_Instruction_: Rewrite the lines below as a numbered list, leaving out the blank ones.

_Dataset extract_:
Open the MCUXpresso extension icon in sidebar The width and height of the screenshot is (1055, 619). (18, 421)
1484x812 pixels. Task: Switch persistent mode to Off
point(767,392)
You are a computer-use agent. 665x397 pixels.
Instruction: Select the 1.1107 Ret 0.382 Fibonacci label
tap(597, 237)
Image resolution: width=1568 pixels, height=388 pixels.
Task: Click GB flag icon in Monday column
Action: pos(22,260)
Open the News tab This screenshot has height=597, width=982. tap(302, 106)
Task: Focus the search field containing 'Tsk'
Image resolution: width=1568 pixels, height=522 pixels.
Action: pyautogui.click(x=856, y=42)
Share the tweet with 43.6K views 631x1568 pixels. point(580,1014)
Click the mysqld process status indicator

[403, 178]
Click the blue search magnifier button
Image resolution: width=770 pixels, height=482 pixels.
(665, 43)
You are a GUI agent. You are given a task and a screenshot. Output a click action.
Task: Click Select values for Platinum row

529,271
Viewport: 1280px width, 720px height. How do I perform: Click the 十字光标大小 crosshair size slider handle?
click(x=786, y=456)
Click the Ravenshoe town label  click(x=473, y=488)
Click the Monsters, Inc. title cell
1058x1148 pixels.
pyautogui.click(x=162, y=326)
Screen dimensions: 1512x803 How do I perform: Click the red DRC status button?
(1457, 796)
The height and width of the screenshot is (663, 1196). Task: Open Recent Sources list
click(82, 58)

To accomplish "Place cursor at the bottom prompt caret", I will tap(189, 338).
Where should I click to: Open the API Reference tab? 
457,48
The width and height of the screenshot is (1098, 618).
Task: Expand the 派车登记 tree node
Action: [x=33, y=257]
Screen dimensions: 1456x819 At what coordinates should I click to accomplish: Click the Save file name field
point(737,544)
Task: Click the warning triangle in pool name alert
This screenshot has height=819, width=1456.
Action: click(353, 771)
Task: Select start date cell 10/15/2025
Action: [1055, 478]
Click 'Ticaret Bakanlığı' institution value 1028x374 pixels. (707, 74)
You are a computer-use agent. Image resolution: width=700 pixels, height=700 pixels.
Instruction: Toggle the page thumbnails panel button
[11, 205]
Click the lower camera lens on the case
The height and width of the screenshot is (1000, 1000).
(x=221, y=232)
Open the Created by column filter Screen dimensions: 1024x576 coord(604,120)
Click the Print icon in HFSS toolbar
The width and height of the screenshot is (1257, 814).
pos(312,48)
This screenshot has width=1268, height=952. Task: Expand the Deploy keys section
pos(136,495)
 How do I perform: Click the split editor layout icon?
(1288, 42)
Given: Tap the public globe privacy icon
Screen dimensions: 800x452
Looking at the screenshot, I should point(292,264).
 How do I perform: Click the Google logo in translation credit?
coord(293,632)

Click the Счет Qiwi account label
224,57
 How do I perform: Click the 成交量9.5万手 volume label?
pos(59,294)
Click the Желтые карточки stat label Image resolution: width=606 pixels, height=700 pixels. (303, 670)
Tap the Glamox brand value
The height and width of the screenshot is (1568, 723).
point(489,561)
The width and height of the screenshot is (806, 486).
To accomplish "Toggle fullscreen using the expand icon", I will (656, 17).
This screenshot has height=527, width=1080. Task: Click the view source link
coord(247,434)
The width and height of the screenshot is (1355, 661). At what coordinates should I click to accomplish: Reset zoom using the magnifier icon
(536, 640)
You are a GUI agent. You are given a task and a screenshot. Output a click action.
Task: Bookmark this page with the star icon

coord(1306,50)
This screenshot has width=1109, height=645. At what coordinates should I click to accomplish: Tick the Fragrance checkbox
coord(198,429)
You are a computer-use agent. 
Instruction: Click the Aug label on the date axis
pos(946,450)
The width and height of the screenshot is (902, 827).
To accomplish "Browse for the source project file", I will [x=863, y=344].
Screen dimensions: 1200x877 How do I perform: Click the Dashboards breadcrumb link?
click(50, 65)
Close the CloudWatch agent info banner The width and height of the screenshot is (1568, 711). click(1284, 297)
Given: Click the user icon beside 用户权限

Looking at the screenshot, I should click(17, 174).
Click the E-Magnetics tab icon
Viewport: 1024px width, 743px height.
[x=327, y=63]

_Exercise result_:
1. Open the MCUXpresso extension icon in sidebar The width and height of the screenshot is (1055, 619). (18, 421)
2. 1484x812 pixels. Task: Switch persistent mode to Off
3. point(767,392)
4. You are a computer-use agent. 665x397 pixels.
5. Instruction: Select the 1.1107 Ret 0.382 Fibonacci label
6. tap(597, 237)
7. Image resolution: width=1568 pixels, height=388 pixels.
8. Task: Click GB flag icon in Monday column
9. Action: pos(22,260)
10. Open the News tab This screenshot has height=597, width=982. tap(302, 106)
11. Task: Focus the search field containing 'Tsk'
12. Image resolution: width=1568 pixels, height=522 pixels.
13. Action: pyautogui.click(x=856, y=42)
14. Share the tweet with 43.6K views 631x1568 pixels. point(580,1014)
15. Click the mysqld process status indicator
16. [403, 178]
17. Click the blue search magnifier button
18. Image resolution: width=770 pixels, height=482 pixels.
19. (665, 43)
20. You are a GUI agent. You are given a task and a screenshot. Output a click action.
21. Task: Click Select values for Platinum row
22. 529,271
23. Viewport: 1280px width, 720px height. How do I perform: Click the 十字光标大小 crosshair size slider handle?
24. click(x=786, y=456)
25. Click the Ravenshoe town label  click(x=473, y=488)
26. Click the Monsters, Inc. title cell
27. 1058x1148 pixels.
28. pyautogui.click(x=162, y=326)
29. Screen dimensions: 1512x803 How do I perform: Click the red DRC status button?
30. (1457, 796)
31. The height and width of the screenshot is (663, 1196). Task: Open Recent Sources list
32. click(82, 58)
33. To accomplish "Place cursor at the bottom prompt caret", I will tap(189, 338).
34. Where should I click to: Open the API Reference tab? 
35. 457,48
36. The width and height of the screenshot is (1098, 618).
37. Task: Expand the 派车登记 tree node
38. Action: [x=33, y=257]
39. Screen dimensions: 1456x819 At what coordinates should I click to accomplish: Click the Save file name field
40. point(737,544)
41. Task: Click the warning triangle in pool name alert
42. This screenshot has height=819, width=1456.
43. Action: click(353, 771)
44. Task: Select start date cell 10/15/2025
45. Action: [1055, 478]
46. Click 'Ticaret Bakanlığı' institution value 1028x374 pixels. (707, 74)
47. You are a computer-use agent. Image resolution: width=700 pixels, height=700 pixels.
48. Instruction: Toggle the page thumbnails panel button
49. [11, 205]
50. Click the lower camera lens on the case
51. The height and width of the screenshot is (1000, 1000).
52. (x=221, y=232)
53. Open the Created by column filter Screen dimensions: 1024x576 coord(604,120)
54. Click the Print icon in HFSS toolbar
55. The width and height of the screenshot is (1257, 814).
56. pos(312,48)
57. This screenshot has width=1268, height=952. Task: Expand the Deploy keys section
58. pos(136,495)
59.  How do I perform: Click the split editor layout icon?
60. (1288, 42)
61. Given: Tap the public globe privacy icon
62. Screen dimensions: 800x452
63. Looking at the screenshot, I should point(292,264).
64.  How do I perform: Click the Google logo in translation credit?
65. coord(293,632)
66. Click the Счет Qiwi account label
67. 224,57
68.  How do I perform: Click the 成交量9.5万手 volume label?
69. pos(59,294)
70. Click the Желтые карточки stat label Image resolution: width=606 pixels, height=700 pixels. (303, 670)
71. Tap the Glamox brand value
72. The height and width of the screenshot is (1568, 723).
73. point(489,561)
74. The width and height of the screenshot is (806, 486).
75. To accomplish "Toggle fullscreen using the expand icon", I will (656, 17).
76. This screenshot has height=527, width=1080. Task: Click the view source link
77. coord(247,434)
78. The width and height of the screenshot is (1355, 661). At what coordinates should I click to accomplish: Reset zoom using the magnifier icon
79. (536, 640)
80. You are a GUI agent. You are given a task and a screenshot. Output a click action.
81. Task: Bookmark this page with the star icon
82. coord(1306,50)
83. This screenshot has width=1109, height=645. At what coordinates should I click to accomplish: Tick the Fragrance checkbox
84. coord(198,429)
85. You are a computer-use agent. 
86. Instruction: Click the Aug label on the date axis
87. pos(946,450)
88. The width and height of the screenshot is (902, 827).
89. To accomplish "Browse for the source project file", I will [x=863, y=344].
90. Screen dimensions: 1200x877 How do I perform: Click the Dashboards breadcrumb link?
91. click(50, 65)
92. Close the CloudWatch agent info banner The width and height of the screenshot is (1568, 711). click(1284, 297)
93. Given: Click the user icon beside 用户权限
94. Looking at the screenshot, I should click(17, 174).
95. Click the E-Magnetics tab icon
96. Viewport: 1024px width, 743px height.
97. [x=327, y=63]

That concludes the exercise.